Die Eichörnchengalagos (Sciurocheirus) sind eine Primatengruppe aus der Familie der Galagos (Galagonidae). Der Status dieser Gruppe ist umstritten, meist werden sie als Untergattung den Gewöhnlichen Galagos oder den Zwerggalagos zugeordnet, in jüngeren Werken findet man sie auch als eigene Gattung.

Inhaltsverzeichnis

Beschreibung

Mit einer Kopfrumpflänge von 16 bis 24 Zentimetern und einem Gewicht von 200 bis 450 Gramm zählen diese Tiere zu den größeren Galagos. Ihr Fell ist an der Oberseite dunkelbraun oder schwarz gefärbt, die Unterseite ist heller. Der Kopf ist durch deutliche Ringe um die großen Augen, durch die unbehaarten, stark beweglichen Ohren, und durch die schmale, spitze Schnauze gekennzeichnet. Der Schwanz ist buschig und mit 21 bis 30 Zentimetern Länge länger als der Körper.
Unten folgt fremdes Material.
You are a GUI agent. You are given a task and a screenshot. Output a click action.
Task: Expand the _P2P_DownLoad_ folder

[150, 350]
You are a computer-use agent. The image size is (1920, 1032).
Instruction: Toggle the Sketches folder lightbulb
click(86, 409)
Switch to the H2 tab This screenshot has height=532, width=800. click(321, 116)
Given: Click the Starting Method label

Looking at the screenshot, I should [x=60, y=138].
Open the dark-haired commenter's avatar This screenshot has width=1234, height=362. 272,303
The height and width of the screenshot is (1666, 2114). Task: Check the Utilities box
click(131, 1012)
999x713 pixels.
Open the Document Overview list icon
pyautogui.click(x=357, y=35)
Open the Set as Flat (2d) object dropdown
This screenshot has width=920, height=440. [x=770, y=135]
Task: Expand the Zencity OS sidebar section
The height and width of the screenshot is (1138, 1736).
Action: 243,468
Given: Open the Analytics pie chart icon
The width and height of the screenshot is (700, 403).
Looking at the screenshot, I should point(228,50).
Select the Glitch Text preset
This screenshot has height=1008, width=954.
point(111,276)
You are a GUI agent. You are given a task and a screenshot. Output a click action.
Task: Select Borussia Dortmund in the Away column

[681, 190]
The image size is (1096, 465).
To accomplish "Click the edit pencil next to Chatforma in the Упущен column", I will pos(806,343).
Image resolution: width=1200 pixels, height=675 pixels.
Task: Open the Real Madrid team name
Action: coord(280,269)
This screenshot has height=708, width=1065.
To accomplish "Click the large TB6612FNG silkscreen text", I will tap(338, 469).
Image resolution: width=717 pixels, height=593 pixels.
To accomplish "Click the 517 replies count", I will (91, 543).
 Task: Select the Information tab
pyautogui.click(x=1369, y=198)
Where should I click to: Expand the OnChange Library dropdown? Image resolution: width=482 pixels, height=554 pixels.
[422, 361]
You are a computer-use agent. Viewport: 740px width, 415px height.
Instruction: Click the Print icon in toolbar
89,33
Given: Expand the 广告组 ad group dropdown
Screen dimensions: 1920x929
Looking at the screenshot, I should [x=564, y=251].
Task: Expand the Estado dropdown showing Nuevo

Verbreitung und Lebensraum

Eichhörnchengalagos sind im mittleren Afrika beheimatet, ihr Verbreitungsgebiet reicht vom südöstlichen Nigeria und Zentralafrika bis in den Süden der Republik Kongo. Lebensraum sind tropische Regenwälder, wo sie sich vorwiegend auf niedrigen Ästen oder im Unterholz aufhalten.

Lebensweise

Eichhörnchengalagos sind nachtaktive Tiere, die sich tagsüber zum Schlafen meist in Baumhöhlen oder Blätternester zurückziehen. Beim Schlafen findet man oft mehrere Tiere gemeinsam, manchmal auch Männchen und Weibchen. Allerdings reagieren Männchen sehr aggressiv auf Geschlechtsgenossen und leben oft einzelgängerisch, Weibchen hingegen leben oft mit ihrem Nachwuchs in kleinen Gruppen. Auf Nahrungssuche begeben sie sich jedoch meist allein, wobei sie große Streifgebiete haben (Weibchen 8 bis 16 Hektar, Männchen bis zu 50 Hektar).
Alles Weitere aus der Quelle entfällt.